Specifically, the aggregation calculation may score an aggregation based on a triple structure based on a preset artificial intelligence model.
The artificial intelligence model can be matched with the aggregation model or constructed by a machine learning method, and iterative optimization is carried out in the actual use process.
Corresponding to the above-mentioned embodiment, the process of obtaining the score according to the client _ ip field of HTTP, the HOST field of HTTP and the CGI field of HTTP can be represented by the formula n-K1 (w) + K2(w) + K3(w), where w is log information and n is the score.
In a possible embodiment, as shown in fig. 4, after log information is obtained based on a network, fields of the log information are classified and cut according to an HTTP protocol, and a client _ ip field of the HTTP, a HOST field of the HTTP, and a CGI field of the HTTP are analyzed, aggregation statistics may be performed on scores corresponding to each log information, and a curve may be obtained according to an aggregation statistical result, where the curve may be used for performing hacker behavior analysis.
And S109, carrying out grading judgment on the behavior corresponding to the log information according to the grade and a preset grading judgment rule of the behavior of the hacker.
Specifically, the hacking behavior grading judgment rule includes a score interval corresponding to each grade, and a judgment result of a behavior corresponding to the log information is obtained by comparing a relationship between the score and the score interval.
In a possible embodiment, taking three-level grading as an example, the grading and determining the behavior corresponding to the log information according to the score and a preset grading and determining rule of the hacking behavior is shown in fig. 5, and includes:
s1091, judging whether the score is lower than a first threshold value.
S1092, if yes, judging that the behavior corresponding to the log information is a non-hacker attack behavior.
S1093, if not, judging whether the score is lower than a second threshold value.
S1094, if yes, determining that the behavior corresponding to the log information is a weak hacker attack behavior.
S1095, if not, determining that the behavior corresponding to the log information is a strong hacking behavior.
Further, the embodiment of the invention can also generate the hacking behavior feature portrait according to the judgment result.
In a feasible implementation manner, if the behavior corresponding to the log information is a non-hacking behavior, the log information does not need to be processed; and if the behavior corresponding to the log information is a strong hacking behavior, bringing the log information into a first information base, wherein the first information base is used for subsequently analyzing the characteristic portrait corresponding to the strong hacking behavior.
Optionally, a second information base may also be established for the weak hacking behavior for collecting log information generated by the weak hacking behavior, so as to subsequently analyze the feature representation corresponding to the weak hacking behavior.
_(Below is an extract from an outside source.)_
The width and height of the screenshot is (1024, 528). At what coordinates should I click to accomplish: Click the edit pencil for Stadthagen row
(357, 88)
The embodiment of the invention discloses a hacking graded detection method, which can reduce the manual workload, realize graded prejudgment of hacking grades, and further extract a characteristic portrait corresponding to hacking behaviors based on a prejudgment result. Compared with the prior art which only can give an alarm and analyze afterwards, the method provided by the embodiment of the invention can be used for fuzzily detecting a new hacking technique, so that security personnel can further position and analyze the hacking technique to achieve the purpose of preventing other strategies.
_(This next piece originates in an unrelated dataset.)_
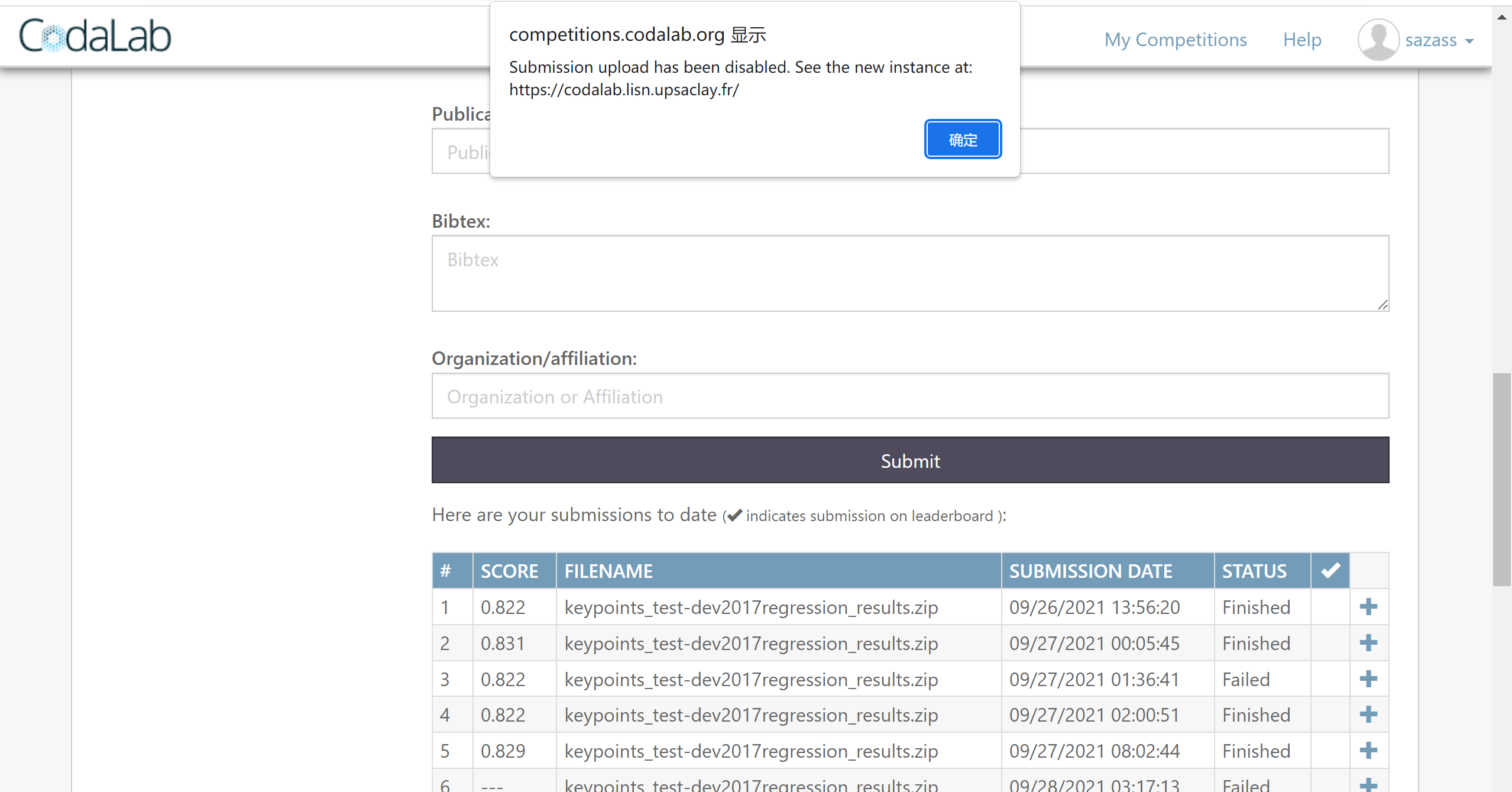Open the sazass account dropdown caret
Screen dimensions: 1512x792
[x=1469, y=41]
The embodiment of the invention also discloses a hacking grading detection device, as shown in fig. 6, the device comprises:
a log information obtaining module 201, configured to obtain log information.
An extracting module 202, configured to extract relevant fields from the log information according to an aggregation model, where the aggregation model is obtained by fitting a corresponding relationship between each field in the log information and a hacking behavior and obtaining relevant fields having a pointing effect on hacking behavior determination.
The fields that can be fitted by the aggregation model in the embodiment of the present invention include, but are not limited to, a request time field of HTTP, a client _ ip field of HTTP, a HOST field of HTTP, a request header field of HTTP, a CGI field of HTTP, a GET parameter field of HTTP, a POST body field of HTTP, a request method field of HTTP, a user _ agent field of HTTP, a referrer field of HTTP, a cookie field of HTTP, and/or a POST body field of HTTP in the relevant HTTP protocol log in the log information. The inherent properties of the fields include, but are not limited to, field length, and the property value corresponding to the field.
In one possible implementation, the fields that have a significant pointing effect on hacking are the client _ ip field of HTTP, the HOST field of HTTP and the CGI field of HTTP.
An attribute value obtaining module 203, configured to obtain a corresponding attribute value of the relevant field.
And the scoring module 204 is configured to perform aggregation calculation on the corresponding attribute values of the relevant fields to obtain a score corresponding to the log information.
Corresponding to the above-mentioned embodiment, the process of obtaining the score according to the client _ ip field of HTTP, the HOST field of HTTP and the CGI field of HTTP can be represented by the formula n-K1 (w) + K2(w) + K3(w), where w is log information and n is the score.
And the judging module 205 is used for performing grading judgment on the behavior corresponding to the log information according to the score and a preset grading judgment rule of the hacker behavior.
The hacker behavior grading judgment rule comprises a score interval corresponding to each grade, and a judgment result of the behavior corresponding to the log information is obtained by comparing the relationship between the score and the score interval.
Further, still include:
and the characteristic portrait acquiring module 206 is used for generating a hacking behavior characteristic portrait according to the judgment result.
If the behavior corresponding to the log information is a non-hacking behavior, the log information does not need to be processed; and if the behavior corresponding to the log information is a strong hacking behavior, bringing the log information into a first information base, wherein the first information base is used for subsequently analyzing the characteristic portrait corresponding to the strong hacking behavior.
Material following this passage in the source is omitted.